DATA EXTRACT -
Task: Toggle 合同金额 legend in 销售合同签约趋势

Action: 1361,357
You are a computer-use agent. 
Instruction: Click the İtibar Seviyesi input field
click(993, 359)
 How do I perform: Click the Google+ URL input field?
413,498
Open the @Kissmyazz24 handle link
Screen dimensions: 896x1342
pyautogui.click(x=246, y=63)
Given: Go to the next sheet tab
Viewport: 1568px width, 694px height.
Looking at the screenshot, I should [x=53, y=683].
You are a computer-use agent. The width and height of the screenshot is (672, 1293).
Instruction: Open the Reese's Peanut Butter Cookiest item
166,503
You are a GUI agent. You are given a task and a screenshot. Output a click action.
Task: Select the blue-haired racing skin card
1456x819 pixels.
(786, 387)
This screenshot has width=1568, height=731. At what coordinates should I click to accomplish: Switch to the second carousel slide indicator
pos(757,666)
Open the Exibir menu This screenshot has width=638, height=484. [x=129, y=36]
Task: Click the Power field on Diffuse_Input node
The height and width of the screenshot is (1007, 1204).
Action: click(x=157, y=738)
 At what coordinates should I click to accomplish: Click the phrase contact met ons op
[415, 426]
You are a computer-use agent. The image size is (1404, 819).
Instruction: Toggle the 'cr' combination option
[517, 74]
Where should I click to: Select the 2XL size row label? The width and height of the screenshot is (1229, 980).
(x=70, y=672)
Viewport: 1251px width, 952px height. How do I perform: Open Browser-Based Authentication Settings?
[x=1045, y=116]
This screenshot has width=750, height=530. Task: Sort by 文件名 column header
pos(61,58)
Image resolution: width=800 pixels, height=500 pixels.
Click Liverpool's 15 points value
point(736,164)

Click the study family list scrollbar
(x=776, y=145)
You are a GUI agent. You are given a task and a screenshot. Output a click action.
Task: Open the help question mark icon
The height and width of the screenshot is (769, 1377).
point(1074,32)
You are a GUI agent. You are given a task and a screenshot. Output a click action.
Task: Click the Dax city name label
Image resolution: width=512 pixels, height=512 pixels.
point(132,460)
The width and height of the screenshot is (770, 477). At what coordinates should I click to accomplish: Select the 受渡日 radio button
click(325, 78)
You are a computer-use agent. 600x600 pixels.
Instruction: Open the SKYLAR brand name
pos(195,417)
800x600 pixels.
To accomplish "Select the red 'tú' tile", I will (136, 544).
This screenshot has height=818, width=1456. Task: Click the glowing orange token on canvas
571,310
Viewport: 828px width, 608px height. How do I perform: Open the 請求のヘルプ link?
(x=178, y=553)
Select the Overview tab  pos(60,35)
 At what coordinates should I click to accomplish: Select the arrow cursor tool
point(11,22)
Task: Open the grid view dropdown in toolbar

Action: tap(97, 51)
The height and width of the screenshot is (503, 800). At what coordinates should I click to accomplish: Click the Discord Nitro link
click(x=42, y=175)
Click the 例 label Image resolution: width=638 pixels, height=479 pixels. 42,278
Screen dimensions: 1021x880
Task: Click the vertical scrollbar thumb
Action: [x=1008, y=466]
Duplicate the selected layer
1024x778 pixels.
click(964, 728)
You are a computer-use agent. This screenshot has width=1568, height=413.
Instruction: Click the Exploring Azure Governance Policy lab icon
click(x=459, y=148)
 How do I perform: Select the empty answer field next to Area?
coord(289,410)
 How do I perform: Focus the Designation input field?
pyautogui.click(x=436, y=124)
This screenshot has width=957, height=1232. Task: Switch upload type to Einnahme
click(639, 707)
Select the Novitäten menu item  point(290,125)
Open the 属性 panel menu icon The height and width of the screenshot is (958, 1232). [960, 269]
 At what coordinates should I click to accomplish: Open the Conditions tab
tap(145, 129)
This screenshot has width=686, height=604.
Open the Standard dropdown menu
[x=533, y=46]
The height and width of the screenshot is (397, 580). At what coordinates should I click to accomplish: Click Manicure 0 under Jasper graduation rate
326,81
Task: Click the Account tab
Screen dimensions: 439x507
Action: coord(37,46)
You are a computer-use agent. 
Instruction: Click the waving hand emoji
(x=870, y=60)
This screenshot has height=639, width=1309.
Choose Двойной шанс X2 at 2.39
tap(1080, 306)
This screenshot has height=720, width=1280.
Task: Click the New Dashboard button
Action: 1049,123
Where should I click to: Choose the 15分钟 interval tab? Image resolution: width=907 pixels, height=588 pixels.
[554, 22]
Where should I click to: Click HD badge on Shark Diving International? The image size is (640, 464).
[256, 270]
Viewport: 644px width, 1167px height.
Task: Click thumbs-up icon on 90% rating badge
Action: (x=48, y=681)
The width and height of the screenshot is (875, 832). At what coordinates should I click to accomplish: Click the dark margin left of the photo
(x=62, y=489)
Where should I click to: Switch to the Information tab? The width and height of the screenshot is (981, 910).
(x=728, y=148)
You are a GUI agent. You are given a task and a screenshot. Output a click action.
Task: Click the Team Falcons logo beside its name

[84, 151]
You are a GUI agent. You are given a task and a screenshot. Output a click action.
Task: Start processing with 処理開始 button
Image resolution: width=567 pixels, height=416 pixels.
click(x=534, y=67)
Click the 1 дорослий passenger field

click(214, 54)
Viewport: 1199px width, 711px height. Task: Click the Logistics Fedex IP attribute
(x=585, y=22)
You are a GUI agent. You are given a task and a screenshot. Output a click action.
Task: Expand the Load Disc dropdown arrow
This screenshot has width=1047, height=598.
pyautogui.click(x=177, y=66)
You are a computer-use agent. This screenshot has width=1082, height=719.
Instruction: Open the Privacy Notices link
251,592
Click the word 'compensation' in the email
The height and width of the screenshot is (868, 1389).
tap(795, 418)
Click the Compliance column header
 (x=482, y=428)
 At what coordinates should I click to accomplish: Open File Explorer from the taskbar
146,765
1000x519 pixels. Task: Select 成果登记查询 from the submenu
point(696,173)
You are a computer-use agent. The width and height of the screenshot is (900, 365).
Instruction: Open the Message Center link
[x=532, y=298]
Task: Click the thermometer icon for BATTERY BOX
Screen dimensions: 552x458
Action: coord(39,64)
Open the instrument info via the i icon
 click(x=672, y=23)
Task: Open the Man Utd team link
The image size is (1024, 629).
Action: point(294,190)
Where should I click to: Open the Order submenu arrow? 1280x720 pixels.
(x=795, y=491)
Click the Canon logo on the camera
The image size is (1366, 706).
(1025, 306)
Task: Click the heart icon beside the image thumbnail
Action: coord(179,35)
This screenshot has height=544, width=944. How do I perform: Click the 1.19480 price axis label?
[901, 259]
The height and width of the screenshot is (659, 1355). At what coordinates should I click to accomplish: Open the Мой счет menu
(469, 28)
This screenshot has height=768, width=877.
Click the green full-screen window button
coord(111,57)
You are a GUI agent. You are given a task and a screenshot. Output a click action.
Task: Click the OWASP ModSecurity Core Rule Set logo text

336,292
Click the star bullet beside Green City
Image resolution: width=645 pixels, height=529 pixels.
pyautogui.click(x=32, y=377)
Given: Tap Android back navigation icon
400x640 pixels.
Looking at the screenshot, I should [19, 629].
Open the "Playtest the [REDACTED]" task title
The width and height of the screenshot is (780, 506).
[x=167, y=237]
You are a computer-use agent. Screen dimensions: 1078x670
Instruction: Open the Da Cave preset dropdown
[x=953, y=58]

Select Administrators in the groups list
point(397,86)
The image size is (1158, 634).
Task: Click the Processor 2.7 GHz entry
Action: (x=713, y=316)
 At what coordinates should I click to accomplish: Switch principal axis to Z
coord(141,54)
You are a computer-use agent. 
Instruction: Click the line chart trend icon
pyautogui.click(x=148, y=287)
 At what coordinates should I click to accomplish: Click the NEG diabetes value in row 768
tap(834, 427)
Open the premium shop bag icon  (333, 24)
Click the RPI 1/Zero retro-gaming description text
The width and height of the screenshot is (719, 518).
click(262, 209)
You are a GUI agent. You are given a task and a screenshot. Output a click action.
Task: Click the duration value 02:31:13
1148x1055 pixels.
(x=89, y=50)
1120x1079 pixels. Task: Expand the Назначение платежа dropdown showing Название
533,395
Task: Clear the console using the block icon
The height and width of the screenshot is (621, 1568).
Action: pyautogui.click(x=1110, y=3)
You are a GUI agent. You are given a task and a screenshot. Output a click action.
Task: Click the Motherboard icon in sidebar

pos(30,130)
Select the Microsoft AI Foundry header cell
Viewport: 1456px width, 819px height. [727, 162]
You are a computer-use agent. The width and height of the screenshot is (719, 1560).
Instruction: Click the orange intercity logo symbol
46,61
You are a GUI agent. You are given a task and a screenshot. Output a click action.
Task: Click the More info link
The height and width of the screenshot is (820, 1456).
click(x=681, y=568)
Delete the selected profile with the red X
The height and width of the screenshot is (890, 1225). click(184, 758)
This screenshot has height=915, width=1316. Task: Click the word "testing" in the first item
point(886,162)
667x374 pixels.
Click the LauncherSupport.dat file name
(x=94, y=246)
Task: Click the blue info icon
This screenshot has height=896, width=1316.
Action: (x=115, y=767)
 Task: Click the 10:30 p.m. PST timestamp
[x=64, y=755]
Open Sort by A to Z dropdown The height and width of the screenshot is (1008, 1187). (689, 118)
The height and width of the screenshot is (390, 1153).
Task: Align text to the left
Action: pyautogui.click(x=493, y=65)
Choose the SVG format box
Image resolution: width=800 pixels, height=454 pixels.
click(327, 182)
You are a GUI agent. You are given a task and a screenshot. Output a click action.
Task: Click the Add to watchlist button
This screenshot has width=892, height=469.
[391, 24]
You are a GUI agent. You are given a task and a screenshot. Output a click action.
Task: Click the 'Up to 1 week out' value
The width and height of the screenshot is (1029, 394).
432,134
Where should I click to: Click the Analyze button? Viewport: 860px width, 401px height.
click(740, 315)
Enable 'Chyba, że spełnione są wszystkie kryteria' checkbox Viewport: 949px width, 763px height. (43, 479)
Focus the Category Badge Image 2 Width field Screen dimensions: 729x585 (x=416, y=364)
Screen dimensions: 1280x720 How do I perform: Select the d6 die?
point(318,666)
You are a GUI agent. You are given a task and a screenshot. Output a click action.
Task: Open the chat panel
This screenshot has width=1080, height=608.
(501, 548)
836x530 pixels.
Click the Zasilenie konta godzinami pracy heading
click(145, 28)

TASK TO CARRY OUT - Starting at the line above that contains "Task: Clear the console using the block icon", repeat each line exactly up to and including the line that contains "Task: Click the blue info icon", and stop there.

EXERCISE RESPONSE -
Task: Clear the console using the block icon
The height and width of the screenshot is (621, 1568).
Action: pyautogui.click(x=1110, y=3)
You are a GUI agent. You are given a task and a screenshot. Output a click action.
Task: Click the Motherboard icon in sidebar

pos(30,130)
Select the Microsoft AI Foundry header cell
Viewport: 1456px width, 819px height. [727, 162]
You are a computer-use agent. The width and height of the screenshot is (719, 1560).
Instruction: Click the orange intercity logo symbol
46,61
You are a GUI agent. You are given a task and a screenshot. Output a click action.
Task: Click the More info link
The height and width of the screenshot is (820, 1456).
click(x=681, y=568)
Delete the selected profile with the red X
The height and width of the screenshot is (890, 1225). click(184, 758)
This screenshot has height=915, width=1316. Task: Click the word "testing" in the first item
point(886,162)
667x374 pixels.
Click the LauncherSupport.dat file name
(x=94, y=246)
Task: Click the blue info icon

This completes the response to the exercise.